A Chinese priest criticizes rules banning minors from religious worship, warning of deeper societal consequences amid rising youth crises.
Newsroom (27/05/2026 Gaudium Press ) A priest living in the People’s Republic of China has issued a striking critique of administrative restrictions that effectively bar minors from participating in religious life, raising broader concerns about constitutional rights, social values, and the well-being of younger generations.
His reflection, shared with AsiaNews, comes at a time when the Catholic Church marked the annual Day of Prayer for the Church in China. Speaking during the Regina Caeli prayer last Sunday, Pope Leo XIV urged unity among China’s faithful, invoking the intercession of Mary Help of Christians, venerated at the Shrine of Sheshan. He called on believers to remain resilient witnesses to their faith amid daily struggles, becoming “seeds of hope and peace.”
Yet for many Chinese Catholics, that witness is increasingly complicated by strict enforcement of regulations that prohibit individuals under the age of 18 from attending religious activities. Officially framed as “protective administrative procedures” and applied across all religions, these measures have sparked debate over whether they constitute a violation of basic freedoms.
A Contradiction in Practice
According to the priest, the policy reveals a troubling contradiction in contemporary Chinese society. While minors are able to enter shopping malls freely, consume online entertainment late into the night, and access a vast array of unregulated digital content, they are often barred from even stepping inside a church.
At some church entrances, signs reportedly state plainly: “Minors not allowed.”
“Who could be threatened by a child sitting calmly in church?” the priest asks. He describes situations where children seeking only to accompany their parents, listen to hymns, or quietly observe are turned away.
The comparison, he suggests, highlights a deeper tension between governance and fundamental rights.

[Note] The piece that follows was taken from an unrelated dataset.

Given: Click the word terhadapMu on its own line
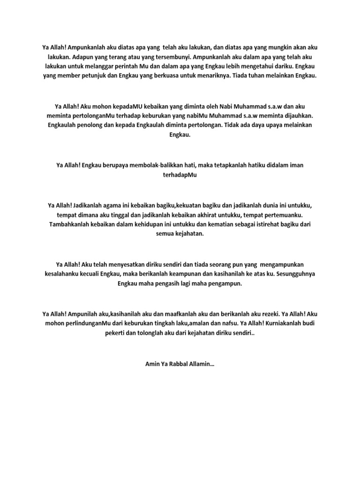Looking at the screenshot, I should tap(180, 174).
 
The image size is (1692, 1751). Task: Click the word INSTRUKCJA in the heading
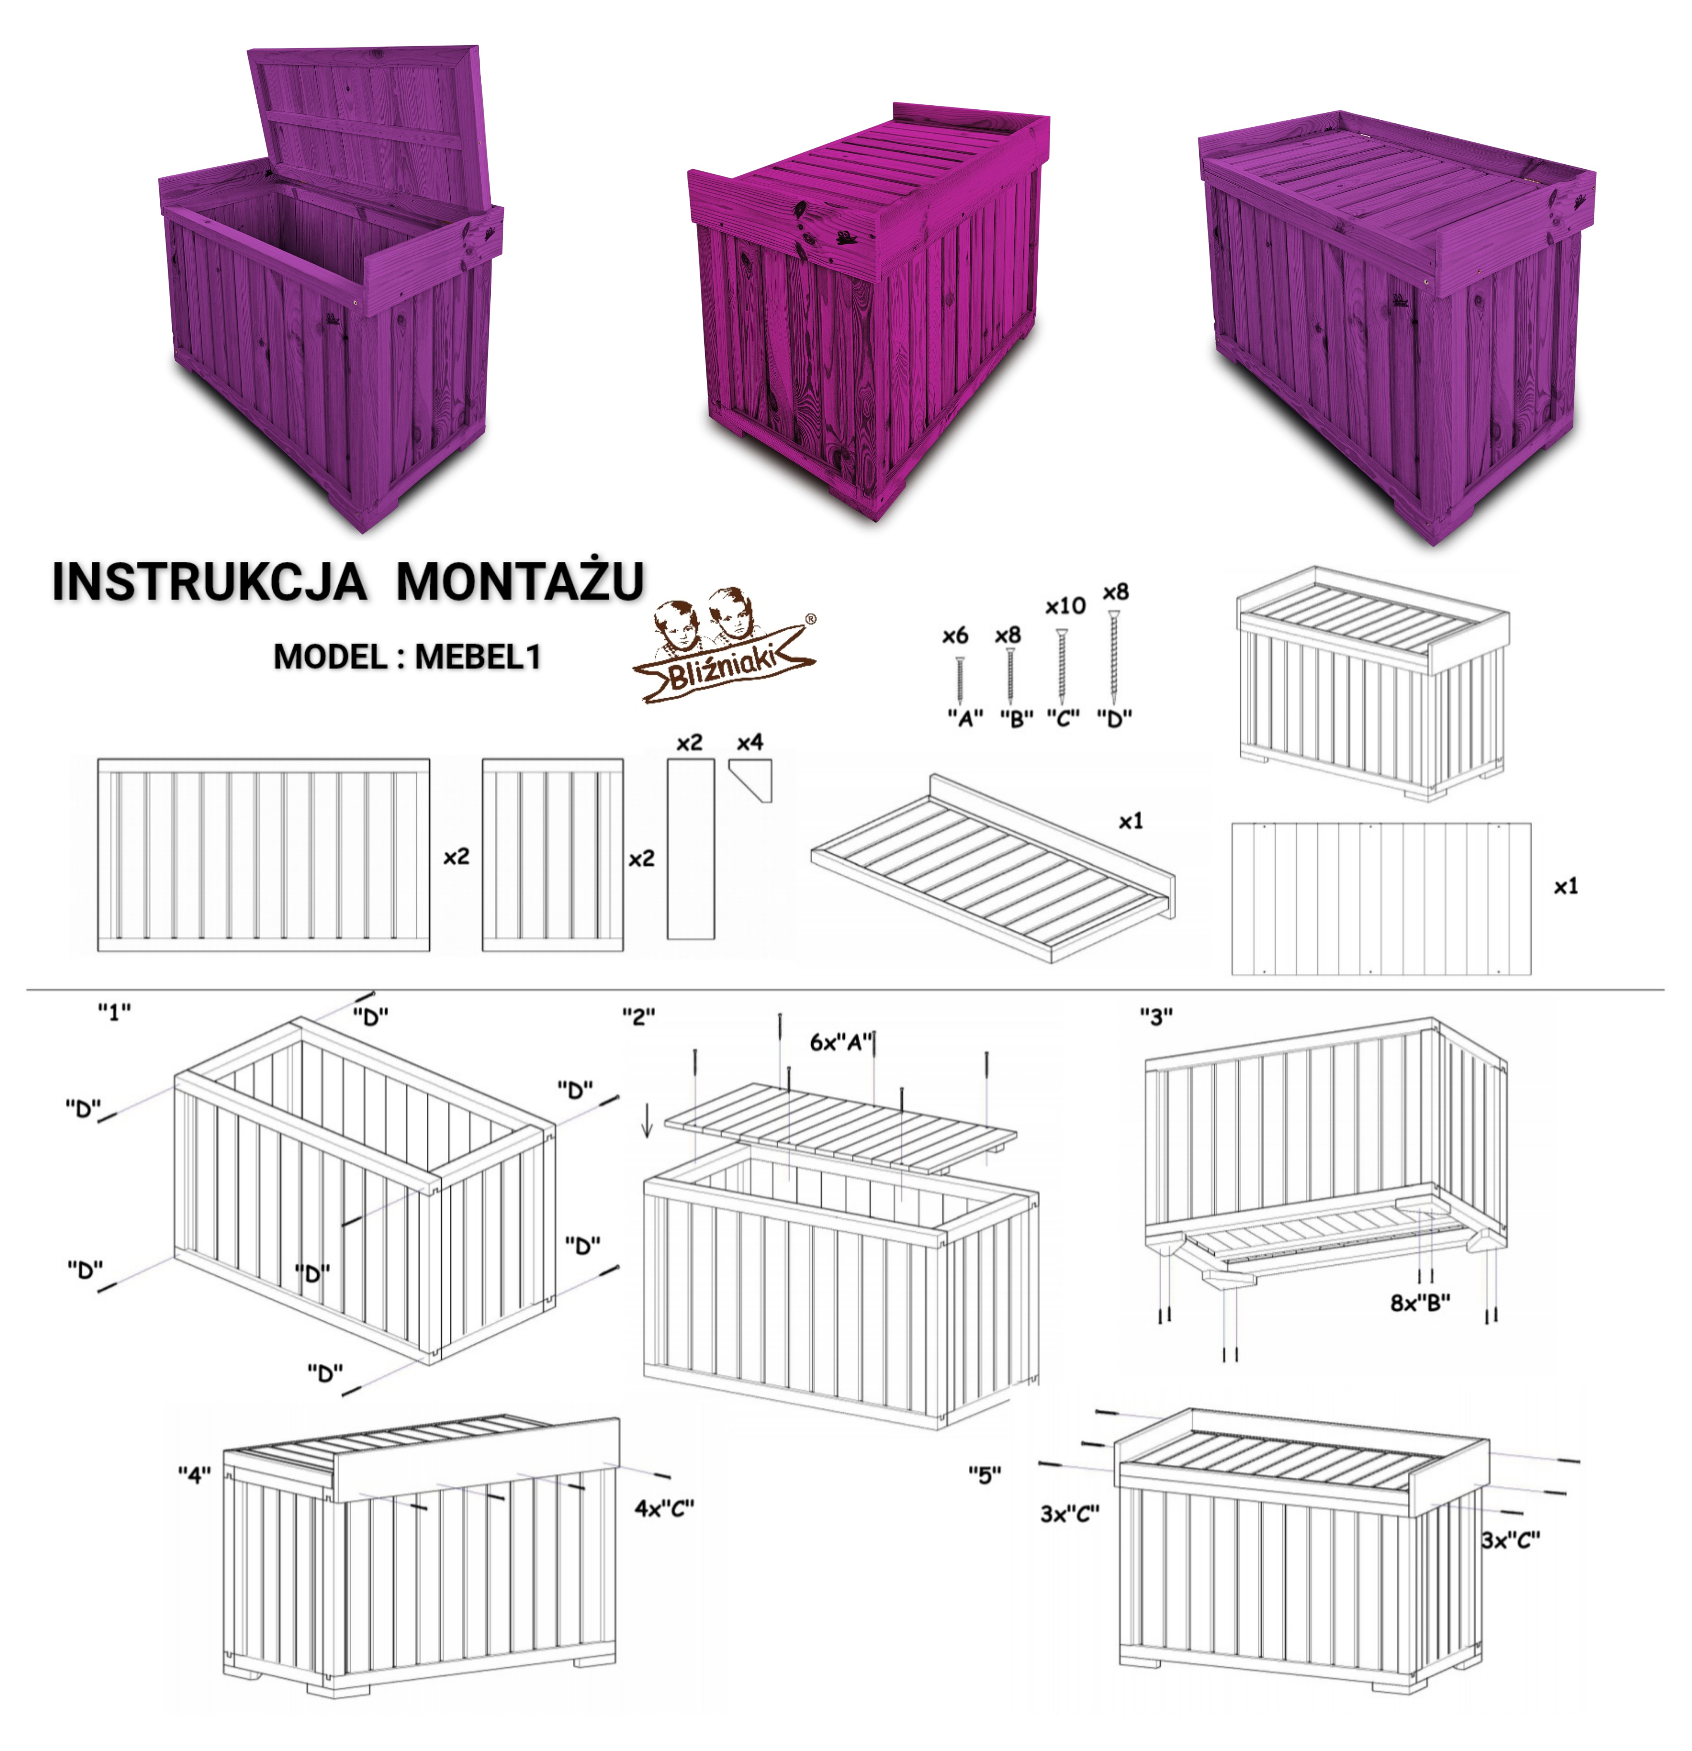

What is presented as routine administration, he argues, oversteps legal boundaries.
Constitutional Questions
Central to the critique is Article 36 of China’s Constitution, which affirms that citizens enjoy freedom of religious belief. The text does not include any age-based limitation.
The priest emphasizes that children are, first and foremost, citizens. As such, they should share in the same legal protections, including the right to spiritual development, access to culture, and personal dignity.
“If a child is not even allowed to enter a religious building,” he writes, “then who will respect their spiritual world?”
His appeal reframes the issue beyond theology, grounding it instead in legal consistency and civic rights.
Youth in Crisis
The reflection also ties the ban to wider social concerns. Across China, public discourse has increasingly focused on issues such as teenage depression, anxiety, school bullying, and what many describe as a growing confusion of values.
In that context, the priest argues, excluding children from religious spaces removes one of the few environments historically associated with reflection, moral education, and emotional grounding. Churches, he notes, have traditionally offered spaces where individuals encounter ideas of compassion, forgiveness, moderation, and respect for life.
The result is a paradox: society expresses concern about the lack of “spiritual strength” among youth while simultaneously restricting their access to spiritual formation.
“Is this not a contradiction?” he asks.
Fear and the Future
The priest’s reflection suggests that the restrictions reflect a deeper unease about the role of faith in shaping young minds. He distinguishes between legitimate concerns—such as preventing coercion or exploitation—and blanket prohibitions that deny children exposure to religious culture altogether.
“Avoiding imposition” and “banning entry to church,” he argues, are fundamentally different.
He cautions that a society confident in its values should not fear young people asking existential questions: Why do we live? What is truth? What is good and evil?
Such questioning, he suggests, is foundational to the development of mature citizens and strong civilizations.
A Measure of Civilization
Expanding his argument, the priest frames the issue as a measure of societal development. The true strength of a nation, he contends, lies not only in economic growth or urban infrastructure, but also in the moral and spiritual formation of its people.
“All great civilisations understand,” he writes, “that the future of a nation depends not only on skyscrapers, but on whether the new generation has a soul.”
In this view, restricting children’s access to religious spaces reflects misplaced priorities—allowing immersion in consumerism and entertainment while fearing engagement with questions of meaning and purpose.
A Closing Warning
The reflection ends with a stark warning: the greatest risk is not that children might encounter faith too early, but that they may never encounter it at all.
“What is truly dangerous,” he concludes, “is an age that systematically deprives children of the opportunity to connect with truth, goodness, and beauty.”
If a quiet child sitting in a church becomes a source of unease, he suggests, the issue lies not with the child—but with the condition of the society itself.